One flaw, which runs through the whole movie from the beginning to the end, is fatal: the story is set in France, where most people speak French, but in this drama all characters (including Marie Curie) speak English!
This choice of language is a huge violation of historical truth! When Marie meets with her sister, they should of course speak Polish, but like everyone else they speak English!
The actors in this movie are so far removed from the French language that they do not even know how to pronounce the name of the main character. They call her Madame Curry! In French her last name is Curie, which has a different sound.
Apparently, not a single person on the movie set bothered to find out how to say the name of the main character!
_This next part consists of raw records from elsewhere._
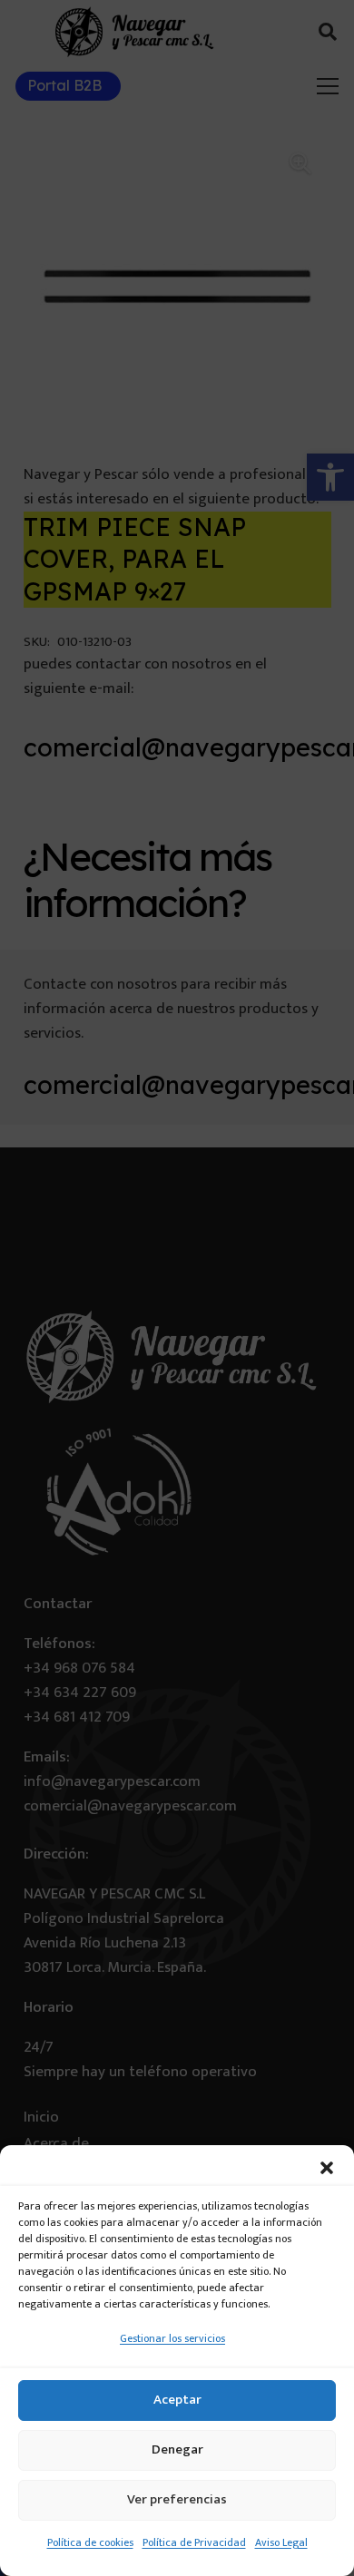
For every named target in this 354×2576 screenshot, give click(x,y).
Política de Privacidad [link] (194, 2542)
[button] (327, 2168)
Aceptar (177, 2399)
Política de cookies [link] (90, 2542)
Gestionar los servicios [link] (172, 2338)
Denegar (177, 2449)
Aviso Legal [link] (281, 2542)
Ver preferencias (177, 2499)
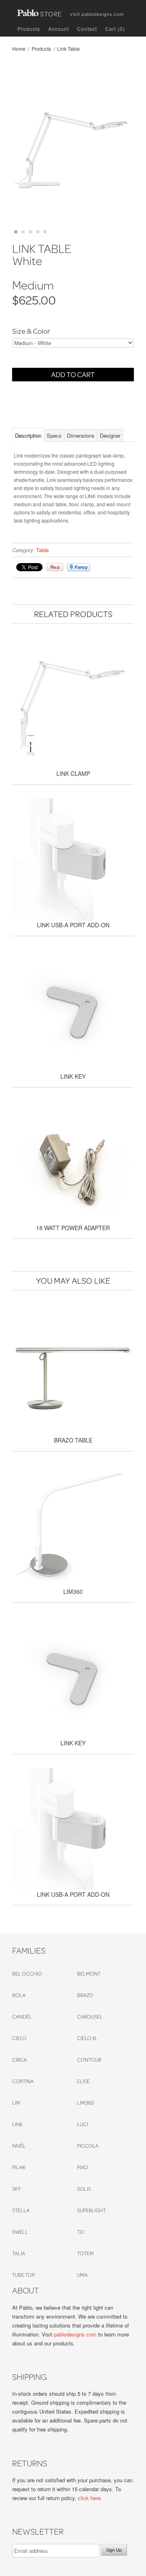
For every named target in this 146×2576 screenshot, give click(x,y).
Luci (82, 2124)
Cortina (23, 2081)
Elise (83, 2081)
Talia (18, 2253)
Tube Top (23, 2274)
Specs (54, 435)
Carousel (90, 2016)
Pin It (55, 567)
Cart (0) (115, 28)
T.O (80, 2231)
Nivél (19, 2145)
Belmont (89, 1973)
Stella (21, 2210)
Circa (19, 2059)
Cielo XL (87, 2038)
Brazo (85, 1995)
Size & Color (31, 331)
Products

The role of Madame Curie should have been played by a Polish actress with knowledge of French, and the French characters (such as her husband Pierre) should have been played by French actors who could speak their native language. Unfortunately, this was not done.
Apparently, English is now so dominating a language that a Polish scientist who lives and works in France must be portrayed by a British actress who speaks English!
In my opinion this is totally absurd. The language that is spoken in this drama is a fatal flaw.
All efforts to respect historical accuracy goes out of the window every time an actor opens his or her mouth and starts to talk!
What a shame!
I think this is a common thing in cinema meant for American audiences. Everyone speaks English, no matter who or where they are. God forbid an American audience be required to read subtitles.